Search code examples
rbayesianjagsr2jags

Latent variable estimation with binary and continuous indicators in JAGS


I am using R2jags to estimate latent factor using both binary and continuous variables. I was wondering wether jags command from R2jags can handle both binary and continuous variables at the same time. I tried to find articles explain the types of variables jags can handle, but I was not able to find any. If jags can account both binary and continuous in the same model, what is the correct way to specify the types of variables when creating a model?

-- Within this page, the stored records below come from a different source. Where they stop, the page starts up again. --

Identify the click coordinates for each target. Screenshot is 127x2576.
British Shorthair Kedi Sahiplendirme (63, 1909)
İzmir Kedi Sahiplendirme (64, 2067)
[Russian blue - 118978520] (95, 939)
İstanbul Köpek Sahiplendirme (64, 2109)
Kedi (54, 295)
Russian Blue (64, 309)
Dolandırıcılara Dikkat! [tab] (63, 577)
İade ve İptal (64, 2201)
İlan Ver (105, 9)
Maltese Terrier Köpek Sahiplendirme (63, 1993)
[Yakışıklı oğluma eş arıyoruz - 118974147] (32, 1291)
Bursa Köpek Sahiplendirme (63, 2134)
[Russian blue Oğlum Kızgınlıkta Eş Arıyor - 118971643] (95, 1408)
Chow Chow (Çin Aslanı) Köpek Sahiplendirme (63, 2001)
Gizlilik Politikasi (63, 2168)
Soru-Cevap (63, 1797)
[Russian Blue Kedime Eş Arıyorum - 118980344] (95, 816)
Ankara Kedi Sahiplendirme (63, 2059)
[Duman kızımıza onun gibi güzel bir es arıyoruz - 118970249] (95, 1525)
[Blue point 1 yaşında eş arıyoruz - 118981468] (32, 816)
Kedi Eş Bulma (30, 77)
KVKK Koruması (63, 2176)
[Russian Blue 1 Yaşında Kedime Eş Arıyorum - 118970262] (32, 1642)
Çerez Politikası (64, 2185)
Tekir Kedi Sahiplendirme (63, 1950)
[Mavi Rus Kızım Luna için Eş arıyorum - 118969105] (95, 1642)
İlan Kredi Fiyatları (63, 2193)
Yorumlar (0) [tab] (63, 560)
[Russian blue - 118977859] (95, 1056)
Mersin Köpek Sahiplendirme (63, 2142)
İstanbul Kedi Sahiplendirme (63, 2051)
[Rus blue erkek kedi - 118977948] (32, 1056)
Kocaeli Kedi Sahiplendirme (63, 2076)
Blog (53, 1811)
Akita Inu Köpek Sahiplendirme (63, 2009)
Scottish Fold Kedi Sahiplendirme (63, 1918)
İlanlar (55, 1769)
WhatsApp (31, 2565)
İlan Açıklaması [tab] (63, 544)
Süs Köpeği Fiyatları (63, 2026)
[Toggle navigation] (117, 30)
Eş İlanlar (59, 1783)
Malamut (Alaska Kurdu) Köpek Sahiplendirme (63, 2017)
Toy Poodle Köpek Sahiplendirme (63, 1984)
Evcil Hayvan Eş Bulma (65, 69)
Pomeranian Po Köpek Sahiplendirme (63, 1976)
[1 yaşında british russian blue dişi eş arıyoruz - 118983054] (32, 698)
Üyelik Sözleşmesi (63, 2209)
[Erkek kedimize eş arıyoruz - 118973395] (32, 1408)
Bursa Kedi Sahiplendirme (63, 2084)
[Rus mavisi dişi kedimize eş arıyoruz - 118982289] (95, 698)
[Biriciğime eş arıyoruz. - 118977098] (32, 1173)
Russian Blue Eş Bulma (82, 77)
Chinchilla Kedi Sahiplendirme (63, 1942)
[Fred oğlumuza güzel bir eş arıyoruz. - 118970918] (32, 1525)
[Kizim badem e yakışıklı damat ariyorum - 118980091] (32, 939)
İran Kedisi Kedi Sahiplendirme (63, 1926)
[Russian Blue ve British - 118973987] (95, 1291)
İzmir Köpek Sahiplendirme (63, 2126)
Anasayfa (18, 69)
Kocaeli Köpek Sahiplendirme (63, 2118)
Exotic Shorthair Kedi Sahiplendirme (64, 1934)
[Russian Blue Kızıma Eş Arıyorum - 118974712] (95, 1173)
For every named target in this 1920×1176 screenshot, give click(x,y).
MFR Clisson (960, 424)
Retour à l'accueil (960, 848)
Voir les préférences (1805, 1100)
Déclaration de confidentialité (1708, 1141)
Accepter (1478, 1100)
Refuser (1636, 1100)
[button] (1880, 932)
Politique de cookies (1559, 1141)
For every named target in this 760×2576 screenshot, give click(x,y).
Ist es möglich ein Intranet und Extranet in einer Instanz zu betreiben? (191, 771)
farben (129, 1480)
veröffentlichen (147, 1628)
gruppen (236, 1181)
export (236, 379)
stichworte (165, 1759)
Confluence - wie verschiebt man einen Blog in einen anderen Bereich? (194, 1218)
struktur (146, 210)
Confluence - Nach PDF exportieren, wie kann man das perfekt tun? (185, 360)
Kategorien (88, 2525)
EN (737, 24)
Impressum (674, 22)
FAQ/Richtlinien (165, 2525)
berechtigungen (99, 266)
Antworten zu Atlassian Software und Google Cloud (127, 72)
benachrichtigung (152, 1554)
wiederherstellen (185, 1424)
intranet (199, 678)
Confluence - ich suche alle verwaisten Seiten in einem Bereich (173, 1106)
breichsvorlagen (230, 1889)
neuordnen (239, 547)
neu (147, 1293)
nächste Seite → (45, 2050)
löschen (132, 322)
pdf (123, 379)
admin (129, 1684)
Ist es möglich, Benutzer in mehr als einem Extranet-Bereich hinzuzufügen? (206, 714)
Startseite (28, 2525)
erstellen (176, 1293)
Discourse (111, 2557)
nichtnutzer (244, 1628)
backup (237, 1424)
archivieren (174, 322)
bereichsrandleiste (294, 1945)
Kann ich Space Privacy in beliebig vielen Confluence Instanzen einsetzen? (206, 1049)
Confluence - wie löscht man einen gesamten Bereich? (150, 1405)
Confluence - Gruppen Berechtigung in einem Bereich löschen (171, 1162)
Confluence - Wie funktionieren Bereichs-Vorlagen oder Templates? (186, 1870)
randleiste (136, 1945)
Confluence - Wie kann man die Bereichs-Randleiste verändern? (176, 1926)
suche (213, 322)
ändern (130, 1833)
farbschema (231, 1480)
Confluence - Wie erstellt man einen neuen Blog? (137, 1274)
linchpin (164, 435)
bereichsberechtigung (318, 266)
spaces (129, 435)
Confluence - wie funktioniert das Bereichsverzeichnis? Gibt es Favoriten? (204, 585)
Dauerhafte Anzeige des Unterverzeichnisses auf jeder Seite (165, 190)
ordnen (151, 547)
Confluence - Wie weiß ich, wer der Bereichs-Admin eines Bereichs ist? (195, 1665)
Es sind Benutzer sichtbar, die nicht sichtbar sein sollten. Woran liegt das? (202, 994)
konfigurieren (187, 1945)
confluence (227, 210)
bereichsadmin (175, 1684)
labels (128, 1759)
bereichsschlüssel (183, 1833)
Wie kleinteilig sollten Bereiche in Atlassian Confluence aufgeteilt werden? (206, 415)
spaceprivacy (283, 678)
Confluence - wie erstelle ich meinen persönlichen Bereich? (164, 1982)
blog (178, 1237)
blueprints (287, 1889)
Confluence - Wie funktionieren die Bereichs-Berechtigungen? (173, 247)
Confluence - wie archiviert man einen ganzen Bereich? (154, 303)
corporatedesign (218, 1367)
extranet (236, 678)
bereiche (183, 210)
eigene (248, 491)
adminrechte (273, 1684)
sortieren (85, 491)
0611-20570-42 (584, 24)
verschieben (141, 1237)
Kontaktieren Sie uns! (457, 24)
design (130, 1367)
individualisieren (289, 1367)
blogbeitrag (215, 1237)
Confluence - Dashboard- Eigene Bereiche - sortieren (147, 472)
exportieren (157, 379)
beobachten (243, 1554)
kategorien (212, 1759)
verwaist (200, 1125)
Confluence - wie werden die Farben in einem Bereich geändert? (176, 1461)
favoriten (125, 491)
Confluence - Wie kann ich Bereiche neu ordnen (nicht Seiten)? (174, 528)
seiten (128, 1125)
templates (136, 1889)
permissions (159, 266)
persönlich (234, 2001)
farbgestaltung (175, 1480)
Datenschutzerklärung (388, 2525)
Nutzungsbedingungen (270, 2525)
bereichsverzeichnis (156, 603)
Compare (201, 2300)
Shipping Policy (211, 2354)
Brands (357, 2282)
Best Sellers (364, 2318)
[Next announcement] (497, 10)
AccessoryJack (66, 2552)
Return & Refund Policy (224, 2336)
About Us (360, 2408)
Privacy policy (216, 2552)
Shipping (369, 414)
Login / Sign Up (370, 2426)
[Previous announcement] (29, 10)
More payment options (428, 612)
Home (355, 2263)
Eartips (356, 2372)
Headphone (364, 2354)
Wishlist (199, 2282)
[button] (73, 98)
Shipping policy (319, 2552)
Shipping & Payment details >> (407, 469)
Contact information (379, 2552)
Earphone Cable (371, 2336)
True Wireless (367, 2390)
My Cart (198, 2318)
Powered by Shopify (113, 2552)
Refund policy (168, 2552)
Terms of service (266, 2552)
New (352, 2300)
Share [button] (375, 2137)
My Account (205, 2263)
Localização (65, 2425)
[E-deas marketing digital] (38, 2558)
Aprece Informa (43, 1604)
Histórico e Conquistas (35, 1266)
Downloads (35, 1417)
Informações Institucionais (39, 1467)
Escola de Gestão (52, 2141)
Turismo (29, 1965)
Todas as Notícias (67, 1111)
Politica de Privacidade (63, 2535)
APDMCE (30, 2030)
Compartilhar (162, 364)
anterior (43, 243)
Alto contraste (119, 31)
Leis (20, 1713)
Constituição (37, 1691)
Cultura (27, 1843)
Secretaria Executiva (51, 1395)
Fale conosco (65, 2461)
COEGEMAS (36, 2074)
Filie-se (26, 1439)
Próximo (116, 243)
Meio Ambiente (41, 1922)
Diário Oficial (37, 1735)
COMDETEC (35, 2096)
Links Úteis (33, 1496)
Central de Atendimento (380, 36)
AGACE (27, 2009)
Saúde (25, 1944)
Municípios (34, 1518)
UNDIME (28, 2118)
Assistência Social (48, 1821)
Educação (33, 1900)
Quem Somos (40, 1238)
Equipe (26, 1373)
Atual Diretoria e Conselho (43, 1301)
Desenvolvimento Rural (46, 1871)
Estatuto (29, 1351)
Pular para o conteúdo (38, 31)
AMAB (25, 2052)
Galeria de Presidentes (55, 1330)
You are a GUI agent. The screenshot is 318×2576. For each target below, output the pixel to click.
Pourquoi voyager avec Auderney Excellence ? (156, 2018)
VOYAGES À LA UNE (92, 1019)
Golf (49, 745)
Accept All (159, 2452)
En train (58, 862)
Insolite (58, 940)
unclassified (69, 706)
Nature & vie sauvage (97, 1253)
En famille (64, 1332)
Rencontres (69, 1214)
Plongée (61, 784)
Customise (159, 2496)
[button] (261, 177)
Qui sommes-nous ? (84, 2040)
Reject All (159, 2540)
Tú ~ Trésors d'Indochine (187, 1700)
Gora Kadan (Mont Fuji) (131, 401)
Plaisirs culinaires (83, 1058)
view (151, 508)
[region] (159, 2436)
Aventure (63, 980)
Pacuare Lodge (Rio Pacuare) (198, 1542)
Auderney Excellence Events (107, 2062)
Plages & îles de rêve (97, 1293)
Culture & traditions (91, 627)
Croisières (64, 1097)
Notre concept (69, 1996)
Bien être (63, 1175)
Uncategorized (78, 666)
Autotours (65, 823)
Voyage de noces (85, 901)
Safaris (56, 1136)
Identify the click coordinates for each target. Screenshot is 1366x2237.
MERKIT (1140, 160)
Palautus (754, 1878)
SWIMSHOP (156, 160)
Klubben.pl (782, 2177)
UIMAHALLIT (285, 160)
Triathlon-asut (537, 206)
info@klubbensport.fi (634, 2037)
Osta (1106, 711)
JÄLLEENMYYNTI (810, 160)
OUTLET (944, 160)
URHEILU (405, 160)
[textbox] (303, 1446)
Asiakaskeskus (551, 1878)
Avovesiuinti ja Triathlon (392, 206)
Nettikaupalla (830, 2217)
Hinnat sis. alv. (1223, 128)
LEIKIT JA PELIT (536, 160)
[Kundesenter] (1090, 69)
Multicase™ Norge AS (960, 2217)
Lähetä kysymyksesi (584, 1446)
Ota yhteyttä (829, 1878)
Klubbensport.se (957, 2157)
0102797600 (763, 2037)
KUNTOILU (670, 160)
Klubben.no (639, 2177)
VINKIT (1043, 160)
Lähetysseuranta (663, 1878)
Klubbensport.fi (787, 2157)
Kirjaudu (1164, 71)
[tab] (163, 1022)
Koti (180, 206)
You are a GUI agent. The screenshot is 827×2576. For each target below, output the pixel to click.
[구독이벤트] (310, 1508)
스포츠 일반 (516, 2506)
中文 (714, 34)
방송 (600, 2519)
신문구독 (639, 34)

Thanks for your help in advance.


Solution

  • Here's an example. First, I'll make some data:

    library(R2jags)
    set.seed(207)
    z <- rnorm(250)
    y_num <- apply(matrix(rnorm(750,0, .25), ncol=3), 2, \(x)x+z)
    y_bin <- apply(matrix(rnorm(750,0, .25), ncol=3), 2, \(x)plogis(x+z))
    y_bin <- apply(y_bin, 2, \(x)rbinom(length(x), 1, x))
    
    y_num <- scale(y_num)
    

    Next, we put the data in a list to feed to JAGS:

    datl <- list(
      N = nrow(y_num),
      y_num = y_num, 
      y_bin = y_bin, 
      a0=c(0,0), 
      A0 = diag(2)*.1
    )
    
    

    Next, we can write the model. Here, we are using a Bernoulli distribution to fit the binary variables and a normal distribution to fit the continuous variables (Note, the code below will write the model code to a file in your working directory):

    jags.mod <- "model{
      for(i in 1:N){
        for(j in 1:3){
          y_num[i,j] ~ dnorm(mu[i,j], tau[j])
          mu[i,j] <- b[j]*zeta[i]
        }
        for(j in 1:3){
          y_bin[i,j] ~ dbern(p[i,j])
          logit(p[i,j]) <- a[1,j] + a[2,j]*zeta[i]
        }
      zeta[i] ~ dnorm(0,1)
      }
      b[1] <- 1
      b[2] ~ dnorm(0,.1)T(0, )
      b[3] ~ dnorm(0,.1)T(0, )
      for(j in 1:3){
        a[1:2, j] ~ dmnorm(a0[1:2], A0[1:2,1:2])
        tau[j] ~ dt(0,.1, 1)T(0,)
      }
    }"
    cat(jags.mod, file="jags_model.txt")
    

    Now we can run the model:

    jgs <- jags(datl, 
                inits=NULL, 
                parameters.to.save = c("a", "b", "tau", "zeta"), 
                model.file = "jags_model.txt")
    #> module glm loaded
    #> Compiling model graph
    #>    Resolving undeclared variables
    #>    Allocating nodes
    #> Graph information:
    #>    Observed stochastic nodes: 1500
    #>    Unobserved stochastic nodes: 258
    #>    Total graph size: 4776
    #> 
    #> Initializing model
    

    Finally, since we made the data, we know the true latent variable, so we can evaluate the similarity between the estimated latent variable and the true latent variable:

    zeta_hat <- jgs$BUGSoutput$summary[,1]
    zeta_hat <- zeta_hat[grep("zeta", names(zeta_hat))]
    # correlate estimated latent variable (zeta_hat) with true latent variable (z). 
    cor(zeta_hat, z)
    #> [1] 0.99146
    

    Created on 2022-10-19 by the reprex package (v2.0.1)